• _Potongan Teks_

════════════════

Somehow UU Nomor 12 Tahun 2011 sepertinya alpa untuk memasukkan jenis Peraturan Menteri dan gerombolannya dalam hierarki Peraturan Perundang-undangan. Akibatnya apa? Banyak peraturan2 yang saling bertentangan satu sama lain tanpa ada penyelesaian sama sekali mengingat tidak jelasnya hierarkhi. Misalnya, Apakah Peraturan BPK setara dengan Presiden mengingat keduanya sama-sama dibentuk berdasarkan UUD 1945? Atau apakah Perda Provinsi Y dapat mengalahkan Peraturan Bank Indonesia karena Peraturan BI dianggap dibawah Perda? Ini masalah yang cukup pelik pelipur lara bukan?


Solusi sementara yang bisa ditawarkan adalah seperti ini. Dikembalikan saja ke ketentuan Pasal 8 ayat (2) UU 12 Tahun 2011. Terkait masalah kekuatan hukum, jika peraturan menteri dan gerombolannya adalah perintah dari suatu peraturan perundang-undangan yang lebih tinggi atau berdasarkan kewenangannya, maka peraturan tersebut wajib dijadikan dasar hukum.

════════════════

• _Data Tersedia_

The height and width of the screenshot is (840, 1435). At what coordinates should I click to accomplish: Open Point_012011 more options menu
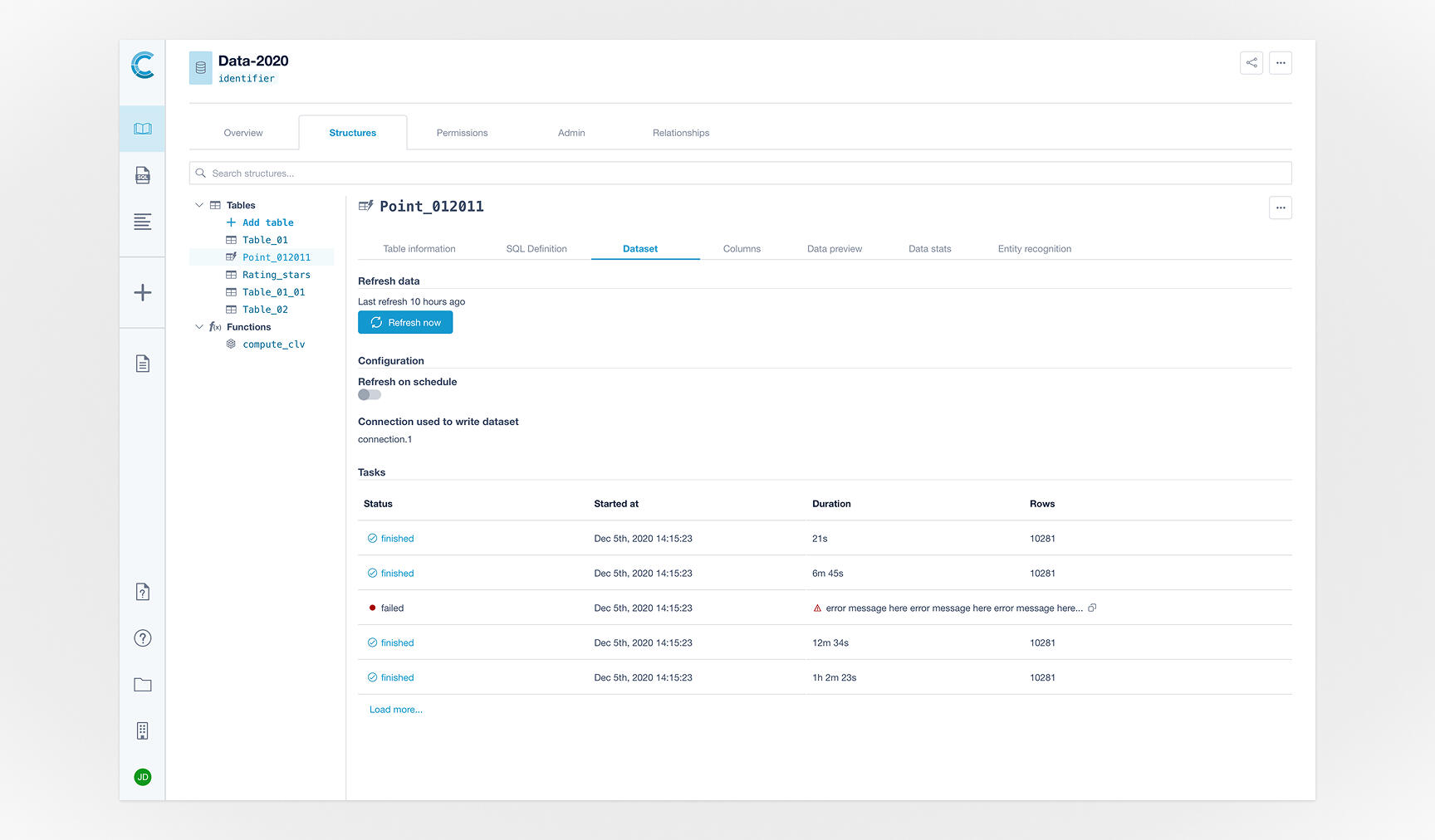[x=1280, y=208]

════════════════

• _Daftar Tugas_
- A) Perbarui bagian teks tentang hierarki peraturan mulai dari "Somehow UU Nomor" dan berakhir pada "pelipur lara bukan?", dengan mengganti "alpa" menjadi "lupa".
- B) Tolong lanjutkan teks tentang hierarki peraturan dari kalimat terakhirnya.
Materi ini tidak berhubungan dengan teks tentang hierarki peraturan.

• _Jawaban Berurutan_
- A)
Somehow UU Nomor 12 Tahun 2011 sepertinya lupa untuk memasukkan jenis Peraturan Menteri dan gerombolannya dalam hierarki Peraturan Perundang-undangan. Akibatnya apa? Banyak peraturan2 yang saling bertentangan satu sama lain tanpa ada penyelesaian sama sekali mengingat tidak jelasnya hierarkhi. Misalnya, Apakah Peraturan BPK setara dengan Presiden mengingat keduanya sama-sama dibentuk berdasarkan UUD 1945? Atau apakah Perda Provinsi Y dapat mengalahkan Peraturan Bank Indonesia karena Peraturan BI dianggap dibawah Perda? Ini masalah yang cukup pelik pelipur lara bukan?

- B)
Jadi jika Peraturan BISEP mengeluarkan peraturan tentang seragam dinas, which is bukan termasuk kewenangan yang diberikan Peraturan Presidennya atau tidak ada Peraturan Perundang-undangan yang menyuruh BISEP buat peraturan tentang seragam dinas, maka peraturan tersebut tidak mempunyai kekuatan hukum mengikat untuk masyarakat secara umum.


So...sodara-sodara sudah pahamkan? Atau malah tambah mumet?? Intinya ginilah. selama peraturan tersebut ada karena diperintahkan oleh peraturan perundang-undangan atau berdasarkan kewenangannya, maka taatilah peraturan tersebut.


Semoga tulisan ini bisa sedikit membantu kawan-kawan semua dalam memahami politik peraturan perundang-undangan di Indonesia. 

Oh ya, kalo mau sanggahan atau mau diskusi, dilanjut di kolom komentar yaa..

Akhir kata...See ya di tulisan selanjutnya...


Cheers ;)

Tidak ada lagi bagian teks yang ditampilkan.